Est-ce que les éléments de preuve sont véritablement de nature à établir que les actes ont été effectués dans le but d’éliminer les Tutsi ou de faire disparaître aux yeux de tous ces massacres? L’affaire RWAMUCYO doit être analysée à la lumière de cette méthode. Faustin MUNYERAGWE fait mention à cette barre du fait surprenant qu’on lui ait dit d’enterrer assez vite pour ne pas que les blancs le voient. Il ne l’avait jamais mentionné avant, ce n’est corroboré par rien. Les ensevelissements se faisaient à la vue de tous, cela ne tient pas”. Elle ajoute : “Dans les Gacaca[2], il n’y a pas de scellé, il n’y a pas d’avocat, on ne sait même pas s’il y a un greffier. C’est comme ça que le nom de RWAMUCYO apparaît. C’est presque une juridiction moyenâgeuse, cela n’existe pas. Parfois des témoignages ne tiennent pas la route, on doit s’intéresser à la façon dont ils ont été obtenus”.

Maître COHEN poursuit sur l’accusé : “On va se concentrer sur l’exclusion d’un ado, d’un pré-ado et y voir ici les prémisses d’un futur génocidaire. Vient après son adhésion au MRND en Russie : c’est un parti unique, les élections sont vides de sens, les étudiants se choisissent entre eux, le rôle des représentants est surtout social, culturel et fraternel. Pendant 10 ans en URSS, RWAMUCYO est très loin du Rwanda, il est en rupture avec le Rwanda”.

”Revenons sur la revue Kangura[3]. Il est pétri d’ambition à ce moment-là : pas un article à son nom. Sa participation à cette revue, elle ne résulte que de la déclaration d’un témoin qui dit des choses qui ne sont corroborées par personne”.

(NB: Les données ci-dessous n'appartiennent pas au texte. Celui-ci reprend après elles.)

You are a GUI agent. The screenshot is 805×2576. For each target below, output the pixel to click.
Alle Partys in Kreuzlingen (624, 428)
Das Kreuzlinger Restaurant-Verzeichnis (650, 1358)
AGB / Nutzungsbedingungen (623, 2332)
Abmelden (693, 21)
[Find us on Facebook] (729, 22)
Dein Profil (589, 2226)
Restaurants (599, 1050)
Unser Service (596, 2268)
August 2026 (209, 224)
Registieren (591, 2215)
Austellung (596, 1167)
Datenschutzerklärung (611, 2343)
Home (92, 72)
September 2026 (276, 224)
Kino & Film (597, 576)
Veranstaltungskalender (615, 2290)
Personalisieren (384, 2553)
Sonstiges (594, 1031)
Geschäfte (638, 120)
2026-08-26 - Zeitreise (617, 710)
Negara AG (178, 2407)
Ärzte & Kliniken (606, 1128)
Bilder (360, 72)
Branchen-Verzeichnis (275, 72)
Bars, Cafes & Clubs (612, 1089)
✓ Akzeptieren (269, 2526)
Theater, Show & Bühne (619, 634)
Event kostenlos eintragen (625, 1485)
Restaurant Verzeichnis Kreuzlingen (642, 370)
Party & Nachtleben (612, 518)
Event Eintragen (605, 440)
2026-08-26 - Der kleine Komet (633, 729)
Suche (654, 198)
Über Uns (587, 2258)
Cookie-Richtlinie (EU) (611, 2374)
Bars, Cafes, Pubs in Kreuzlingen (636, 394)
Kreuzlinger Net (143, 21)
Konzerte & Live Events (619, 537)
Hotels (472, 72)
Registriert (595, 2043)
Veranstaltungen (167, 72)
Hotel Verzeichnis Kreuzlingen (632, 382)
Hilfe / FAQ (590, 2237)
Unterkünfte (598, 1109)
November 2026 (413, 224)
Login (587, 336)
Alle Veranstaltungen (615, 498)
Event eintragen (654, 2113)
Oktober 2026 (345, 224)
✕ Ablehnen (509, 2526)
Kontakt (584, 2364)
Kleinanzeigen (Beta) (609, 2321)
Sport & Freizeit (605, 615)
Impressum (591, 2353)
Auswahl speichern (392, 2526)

Chaque fois qu’on a une personne qui clame son innocence, on retrouve sur internet ces blogs, ces espèces de journaux intimes. Ce n’est pas un élément à charge. En vérité, il aurait dû garder ses réflexions pour lui-même. Mais quand on est innocent, on a envie d’en parler, on a envie que l’humanité entière le sache, on pense toujours que la justice n’est pas à notre hauteur. Et c’est à ce moment-là que des théories surviennent dans l’imaginaire d’un accusé”.

Certains éléments du dossier mettent le doute : l’enquête de subornation de témoin que nous avons dans ce dossier est terrifiante. On y constate qu’il y a déjà eu deux disparitions, on a la preuve que le passeport de BIRASA[4] a véritablement été pris, on a le témoignage de ce taxi qui dit qu’on le pressait, le témoignage de ce réceptionniste qui dit qu’on le cherchait partout, monsieur BIRASA”.

Elle poursuit : “Sa proximité avec la CDR[5] se transforme en une participation active au génocide. Que cela soit une adhésion ou une sympathie politique cela ne permet pas de déduire une participation personnelle au génocide. […] La capacité de l’accusation à admettre des pièces foncièrement questionnables me dépasse dans ce dossier. On continue à donner du crédit aux déclarations de Callixte MUSONI[6] alors même qu’il soutenait qu’Eugène RWAMUCYO avait directement participé à des attaques pour tuer des Tutsi. On juge un homme à des milliers de kilomètres alors on prend tout ce qu’on nous donne. […] Sur le combat idéologique contre le FPR[7], Eugène RWAMUCYO le dit très bien, il a toute sa vie combattu le FPR. Le combat contre le FPR en lui seul est avant tout un combat pour que les Hutu ne perdent pas les acquis obtenus depuis la révolution hutu. C’est la crainte que les Tutsi reprennent le pouvoir”.

C’est facile de rajouter une ligne sur un agenda, de dresser une liste : ces éléments de preuve ne sont protégés pas rien, ils traînent dans des armoires, tout le monde peut y avoir accès. Je ne vous parle pas de théorie du complot, je vous parle d’appréciation de la preuve. La simple mention d’un numéro dans un téléphone cela ne serait même pas soulevée aujourd’hui par les enquêteurs. […] Je vais parler du discours du 14 mai 1994. Le 14 mai il n’y a plus de tueries. Ce discours, évidemment qu’il est pas inoffensif, mais il ne contient pas en lui-même des éléments constituant une incitation à tuer des civils tutsi. Le discours est prononcé alors que le FPR mène une offensive militaire d’une ampleur sérieuse, le FPR progresse vers le Sud, ce n’est pas une menace abstraite. […] Je doute que ce discours du 14 mai, même s’il avait été tenu avant, il aurait permis ce qu’on a vu au Rwanda”.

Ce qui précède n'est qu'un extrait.